[Exercise objective]
Output exactly those lines of the data that lie between the line containing "The width and height of the screenshot is (528, 490)." and the final line, both ends counted.
(Dataset records begins)
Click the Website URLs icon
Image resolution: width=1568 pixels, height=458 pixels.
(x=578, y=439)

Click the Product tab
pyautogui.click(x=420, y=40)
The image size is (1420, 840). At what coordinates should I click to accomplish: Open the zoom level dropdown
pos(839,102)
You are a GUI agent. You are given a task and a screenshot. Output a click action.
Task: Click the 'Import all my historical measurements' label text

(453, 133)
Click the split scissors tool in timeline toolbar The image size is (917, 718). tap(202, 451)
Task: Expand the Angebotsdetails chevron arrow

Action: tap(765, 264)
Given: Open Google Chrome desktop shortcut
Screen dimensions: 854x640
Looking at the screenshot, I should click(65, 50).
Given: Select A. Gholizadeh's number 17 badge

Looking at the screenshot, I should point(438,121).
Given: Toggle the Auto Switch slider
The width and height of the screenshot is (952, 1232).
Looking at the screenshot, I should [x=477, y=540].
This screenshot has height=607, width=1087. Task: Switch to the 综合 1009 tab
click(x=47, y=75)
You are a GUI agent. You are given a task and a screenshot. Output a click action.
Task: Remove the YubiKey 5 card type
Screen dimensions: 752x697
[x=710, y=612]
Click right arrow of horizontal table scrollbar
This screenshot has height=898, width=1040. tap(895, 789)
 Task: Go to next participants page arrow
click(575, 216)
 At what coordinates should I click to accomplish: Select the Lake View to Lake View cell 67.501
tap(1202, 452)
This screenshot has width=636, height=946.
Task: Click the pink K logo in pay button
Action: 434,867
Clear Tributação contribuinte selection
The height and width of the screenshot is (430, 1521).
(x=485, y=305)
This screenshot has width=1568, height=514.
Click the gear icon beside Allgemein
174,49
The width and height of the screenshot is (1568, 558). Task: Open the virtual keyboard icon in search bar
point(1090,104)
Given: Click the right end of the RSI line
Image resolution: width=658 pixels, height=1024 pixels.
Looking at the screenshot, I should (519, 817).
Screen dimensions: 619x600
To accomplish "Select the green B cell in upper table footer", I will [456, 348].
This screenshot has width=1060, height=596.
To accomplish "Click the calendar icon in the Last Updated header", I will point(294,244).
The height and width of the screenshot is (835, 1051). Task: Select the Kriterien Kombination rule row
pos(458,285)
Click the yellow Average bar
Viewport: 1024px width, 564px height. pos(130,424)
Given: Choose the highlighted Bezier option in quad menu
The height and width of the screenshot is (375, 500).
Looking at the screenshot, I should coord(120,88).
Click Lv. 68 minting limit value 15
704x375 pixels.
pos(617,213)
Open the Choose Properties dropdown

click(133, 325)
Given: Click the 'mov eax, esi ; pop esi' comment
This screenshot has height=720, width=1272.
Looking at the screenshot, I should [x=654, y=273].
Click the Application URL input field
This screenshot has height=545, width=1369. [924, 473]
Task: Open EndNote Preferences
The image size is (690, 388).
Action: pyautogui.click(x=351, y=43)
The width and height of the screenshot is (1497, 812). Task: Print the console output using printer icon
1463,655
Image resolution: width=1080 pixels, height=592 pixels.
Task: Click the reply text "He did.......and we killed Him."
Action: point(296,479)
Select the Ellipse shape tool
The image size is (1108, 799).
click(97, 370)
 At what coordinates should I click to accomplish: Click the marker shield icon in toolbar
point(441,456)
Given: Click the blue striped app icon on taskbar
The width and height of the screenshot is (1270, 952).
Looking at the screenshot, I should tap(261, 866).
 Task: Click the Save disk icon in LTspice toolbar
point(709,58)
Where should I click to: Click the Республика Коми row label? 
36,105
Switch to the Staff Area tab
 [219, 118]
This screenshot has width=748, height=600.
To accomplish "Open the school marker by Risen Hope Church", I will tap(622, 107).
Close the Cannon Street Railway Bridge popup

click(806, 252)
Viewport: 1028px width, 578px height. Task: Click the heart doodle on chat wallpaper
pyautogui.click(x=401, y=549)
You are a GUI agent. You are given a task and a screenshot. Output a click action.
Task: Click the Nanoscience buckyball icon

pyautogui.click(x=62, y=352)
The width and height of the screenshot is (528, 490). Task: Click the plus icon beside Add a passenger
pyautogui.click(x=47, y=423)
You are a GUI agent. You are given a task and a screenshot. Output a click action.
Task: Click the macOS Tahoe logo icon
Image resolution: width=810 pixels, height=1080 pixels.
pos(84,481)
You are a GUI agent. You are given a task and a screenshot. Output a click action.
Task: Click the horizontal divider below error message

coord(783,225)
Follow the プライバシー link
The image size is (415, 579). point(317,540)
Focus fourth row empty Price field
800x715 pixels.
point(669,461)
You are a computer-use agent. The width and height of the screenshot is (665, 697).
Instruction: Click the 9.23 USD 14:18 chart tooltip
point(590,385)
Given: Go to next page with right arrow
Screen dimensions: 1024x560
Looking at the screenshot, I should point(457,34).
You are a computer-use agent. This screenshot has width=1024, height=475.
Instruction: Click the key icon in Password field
(Dataset records ends)
[Expected output]
The width and height of the screenshot is (528, 490). Task: Click the plus icon beside Add a passenger
pyautogui.click(x=47, y=423)
You are a GUI agent. You are given a task and a screenshot. Output a click action.
Task: Click the macOS Tahoe logo icon
Image resolution: width=810 pixels, height=1080 pixels.
pos(84,481)
You are a GUI agent. You are given a task and a screenshot. Output a click action.
Task: Click the horizontal divider below error message

coord(783,225)
Follow the プライバシー link
The image size is (415, 579). point(317,540)
Focus fourth row empty Price field
800x715 pixels.
point(669,461)
You are a computer-use agent. The width and height of the screenshot is (665, 697).
Instruction: Click the 9.23 USD 14:18 chart tooltip
point(590,385)
Given: Go to next page with right arrow
Screen dimensions: 1024x560
Looking at the screenshot, I should point(457,34).
You are a computer-use agent. This screenshot has width=1024, height=475.
Instruction: Click the key icon in Password field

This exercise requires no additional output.